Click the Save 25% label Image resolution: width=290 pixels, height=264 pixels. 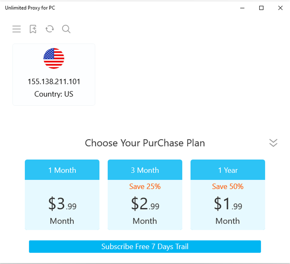[x=145, y=187]
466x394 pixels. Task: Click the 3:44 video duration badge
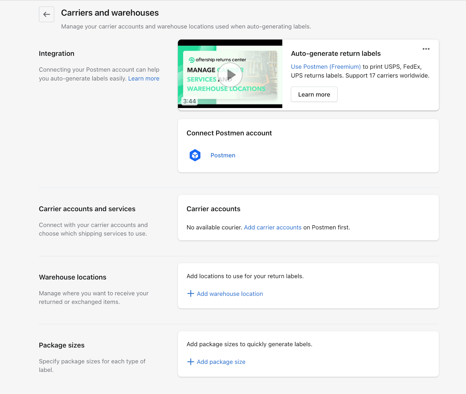[x=190, y=101]
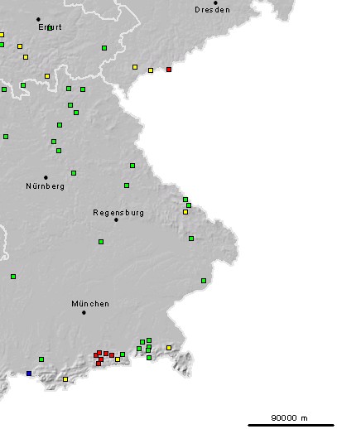Click the Nürnberg city dot

[x=46, y=177]
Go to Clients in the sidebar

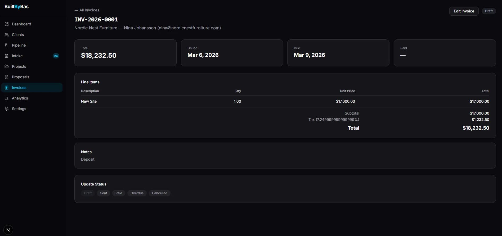(18, 35)
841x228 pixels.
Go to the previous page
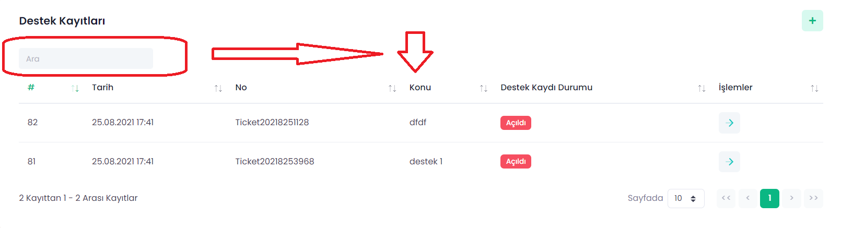(748, 198)
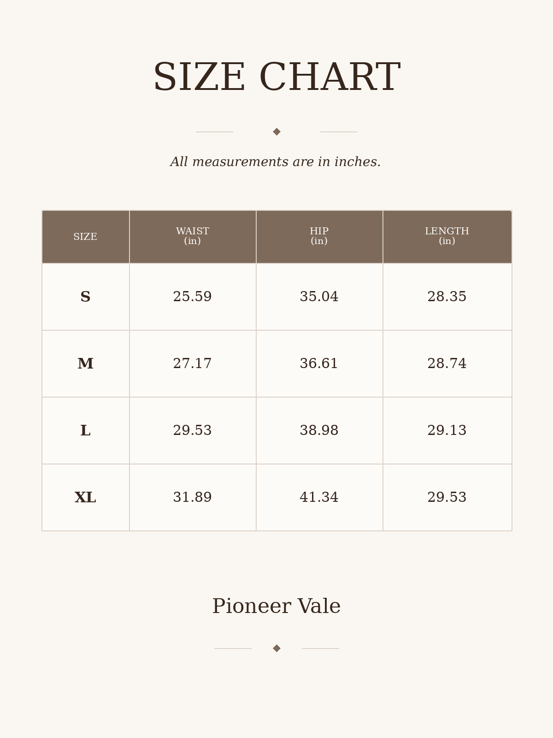Screen dimensions: 553x738
Task: Click the Pioneer Vale brand name
Action: pyautogui.click(x=277, y=606)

◆ Task to complete: Please reproduce the lines exactly from the one containing "466x394 pixels. Task: Click" through the last line of the data above, and keep the pictures out.

◆ Written answer:
466x394 pixels. Task: Click the 3:44 video duration badge
[x=190, y=101]
Click the Nürnberg city dot

[x=46, y=177]
Go to Clients in the sidebar

(18, 35)
841x228 pixels.
Go to the previous page
(748, 198)
Screen dimensions: 553x738
Task: Click the Pioneer Vale brand name
Action: pyautogui.click(x=277, y=606)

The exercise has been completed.